A nice puzzle.
The truth table for ~R is
Since ~R=true, therefore R=false.
Given R is false, and
R v(P v T)=R ∨ P ∨ T is true, we conclude that P∨T is true, i.e.
P=true ∨ T=true .... (1)
Then we need the table for the conditional (->)
A B A->B
T T T
T F F
F T T
F F T
This means that the conditional is false if and only if the first proposition (A) is true and the second (B) is false.
Consequently, given that
~R->(S->T) is true
and that ~R=true, we conclude that
S->T = true .....(2)
We are also given that
P->Q = true ....(3)
From (1), we have two cases, either P is true or T is true.
case 1. P=true
From (3), P->Q = true, so if P is true, Q must be true.
case 2: T=true
(2) does not guarantee that S is true. So S can be true or false.
Hence, we do not know if (Q∨S) is true or false.

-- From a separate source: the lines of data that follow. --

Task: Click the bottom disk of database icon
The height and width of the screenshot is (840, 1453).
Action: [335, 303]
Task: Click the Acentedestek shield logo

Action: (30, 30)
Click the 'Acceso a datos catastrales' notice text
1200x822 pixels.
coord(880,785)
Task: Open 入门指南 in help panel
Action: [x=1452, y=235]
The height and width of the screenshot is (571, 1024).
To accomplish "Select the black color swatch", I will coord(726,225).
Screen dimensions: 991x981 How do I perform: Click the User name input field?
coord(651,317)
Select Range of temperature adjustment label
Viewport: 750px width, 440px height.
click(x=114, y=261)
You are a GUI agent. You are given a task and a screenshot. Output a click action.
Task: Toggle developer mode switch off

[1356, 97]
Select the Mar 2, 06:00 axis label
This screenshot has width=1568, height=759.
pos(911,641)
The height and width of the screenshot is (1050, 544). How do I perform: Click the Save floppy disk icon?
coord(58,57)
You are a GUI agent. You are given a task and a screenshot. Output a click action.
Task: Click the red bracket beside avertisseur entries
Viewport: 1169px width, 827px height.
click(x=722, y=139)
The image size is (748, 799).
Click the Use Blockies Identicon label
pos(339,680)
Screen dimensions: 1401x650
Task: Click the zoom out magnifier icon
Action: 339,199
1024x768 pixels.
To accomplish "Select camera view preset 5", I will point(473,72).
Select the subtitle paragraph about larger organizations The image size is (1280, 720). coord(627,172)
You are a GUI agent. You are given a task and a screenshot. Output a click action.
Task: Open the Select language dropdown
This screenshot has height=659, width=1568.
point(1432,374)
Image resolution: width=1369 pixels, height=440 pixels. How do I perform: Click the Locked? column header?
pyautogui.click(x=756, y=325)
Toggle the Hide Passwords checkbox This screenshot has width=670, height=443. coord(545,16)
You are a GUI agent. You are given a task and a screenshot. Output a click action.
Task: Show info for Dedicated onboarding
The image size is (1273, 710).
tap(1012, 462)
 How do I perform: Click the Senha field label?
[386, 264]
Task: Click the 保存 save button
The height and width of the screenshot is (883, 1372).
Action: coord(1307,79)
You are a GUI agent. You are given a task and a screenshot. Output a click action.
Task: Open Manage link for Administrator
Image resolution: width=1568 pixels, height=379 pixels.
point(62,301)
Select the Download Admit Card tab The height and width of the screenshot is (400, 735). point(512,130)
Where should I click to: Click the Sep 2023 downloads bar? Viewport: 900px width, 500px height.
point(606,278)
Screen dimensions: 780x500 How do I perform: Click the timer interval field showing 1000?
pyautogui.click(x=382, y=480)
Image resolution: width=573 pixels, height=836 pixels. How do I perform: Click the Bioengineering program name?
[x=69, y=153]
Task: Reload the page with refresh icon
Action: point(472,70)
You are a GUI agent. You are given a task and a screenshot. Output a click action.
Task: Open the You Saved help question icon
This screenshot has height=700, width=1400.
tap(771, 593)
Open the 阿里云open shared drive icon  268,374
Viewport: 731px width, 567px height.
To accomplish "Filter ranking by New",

Can you check the question to see if there was a typo, such as
R v(P v T) was meant to be R∨(P∧T) ?
You came up with everything I came up with. I, too, believe something must be incorrect. I met with my professor today, and showed him my 25+ pages of attempts at solving it. He didn't want to go through the whole thing, but said it had to do with focusing on showing (QvS) could not be False (Q and S both being False). I didn't press him any further because I was still getting an A out of the course, but I'll probably still work on the problem to satisfy my own curiosity. Will try to post if I solve it.
Sorry, I came up with the same conclusion:
when P=false, T=true, we cannot determine the truth value of neither Q nor S.